Montanelia was circumscribed in 2012 by Pradeep K. Divakar, Ana Crespo, Mats Wedin, and Ted Esslinger in 2012 to accommodate a group of five species previously assigned to the genus Melanelia. The genus name combines "montane", referring to its montane distribution, with -elia alluding to the genus Melanelia.[2]
Molecular phylogenetics work that sampled all recognised species showed that Montanelia predisjuncta nests firmly inside the M. disjuncta clade. Because no genetic discontinuity was detected between them, the authors concluded that M. predisjuncta is best treated as a synonym of M. disjuncta.[3]
A rate-calibrated species tree based on six nuclear and mitochondrial loci dates the origin of the genus to about 23 million years ago (early Miocene). Most diversification occurred through the Miocene and Pliocene, with a more recent burst of speciation during the Pleistocene that is especially evident in the M. tominii complex.[3]

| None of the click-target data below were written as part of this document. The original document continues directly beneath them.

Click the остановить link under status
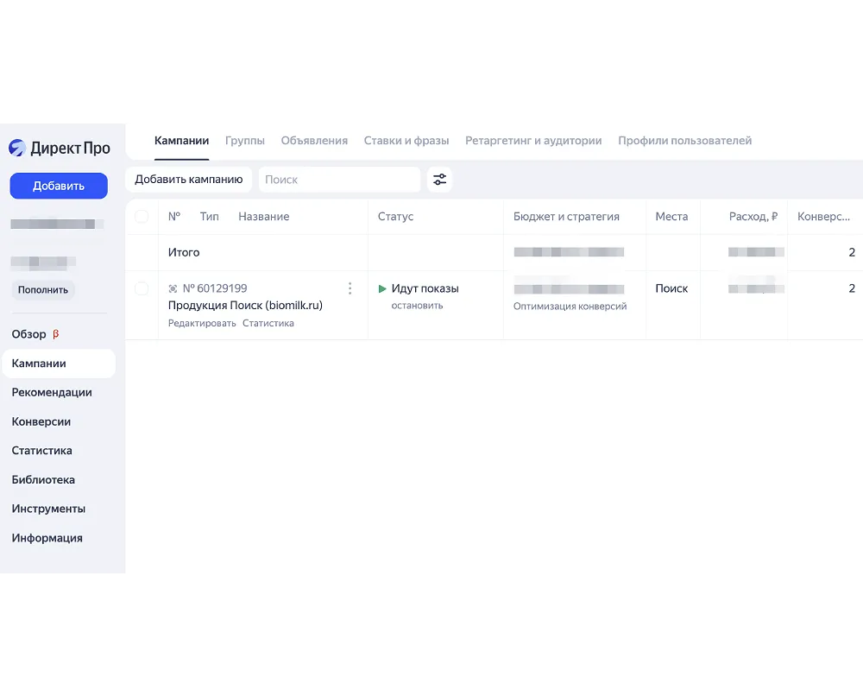Image resolution: width=863 pixels, height=696 pixels. (417, 306)
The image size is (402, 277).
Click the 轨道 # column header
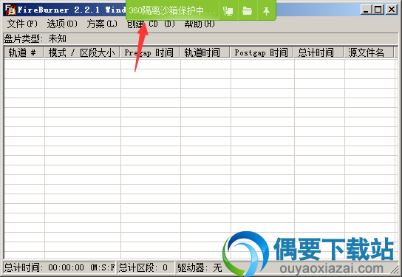tap(24, 52)
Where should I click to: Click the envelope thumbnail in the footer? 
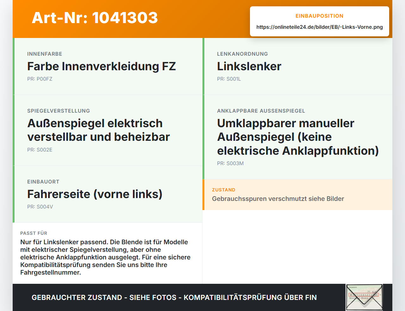point(364,297)
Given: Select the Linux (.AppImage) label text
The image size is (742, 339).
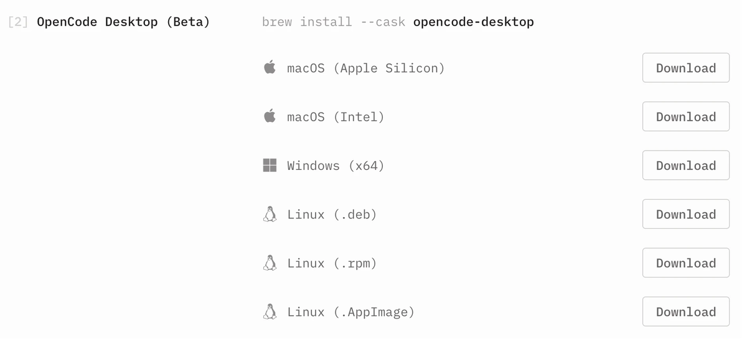Looking at the screenshot, I should (x=350, y=312).
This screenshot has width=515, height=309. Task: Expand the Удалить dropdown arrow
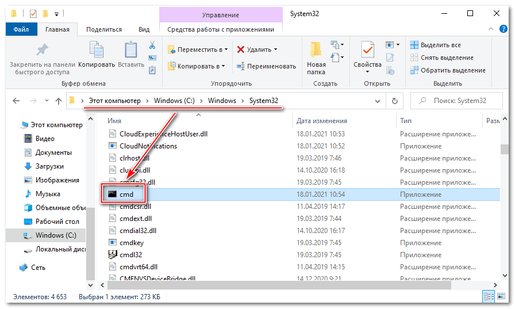[x=275, y=49]
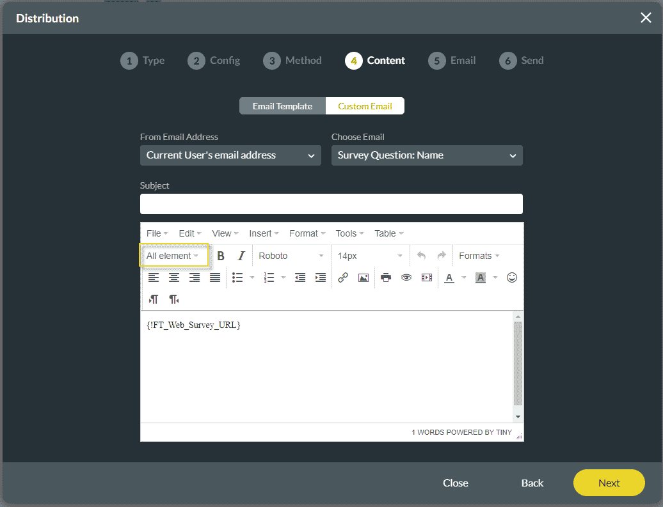This screenshot has height=507, width=663.
Task: Expand the Choose Email dropdown
Action: [427, 155]
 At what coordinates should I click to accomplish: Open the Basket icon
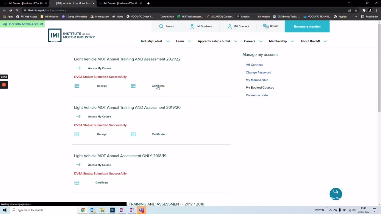point(266,26)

A follow-up revision in 2016 formally recognised three of those cryptic lineages—Montanelia occultipanniformis sp. nov., M. secwepemc sp. nov. and M. saximontana (raised from variety to species rank)—and treated M. predisjuncta as a possible synonym of M. disjuncta, basing the decision on six-locus coalescent species-delimitation analyses and diagnostic ITS barcodes.[4]
Description
The foliose thallus forms mats that sit loosely to moderately tight against the substrate, occasionally bulging into a low cushion. Lobes are narrow and more or less linear, only 0.4–3 mm wide; their tips lie flat to gently rounded and never develop the long marginal hairs (cilia) seen in some other brown Parmeliaceae. The upper surface varies from tan to dark brown-black, with a texture that is smooth near the tips but often finely wrinkled toward the centre. It lacks spots or stains and is commonly broken by tiny, pale pores (pseudocyphellae), except in M. sorediata (where they are absent) and only occasionally in M. panniformis. These pores are flush with the surface and have no fixed outline. A non-pored epicortex overlies the cellular upper cortex. Beneath, the medulla is white, while the lower surface is black—grading to dark brown at the margin—and bears short, unbranched rhizines of the same colour that anchor the thallus.[2]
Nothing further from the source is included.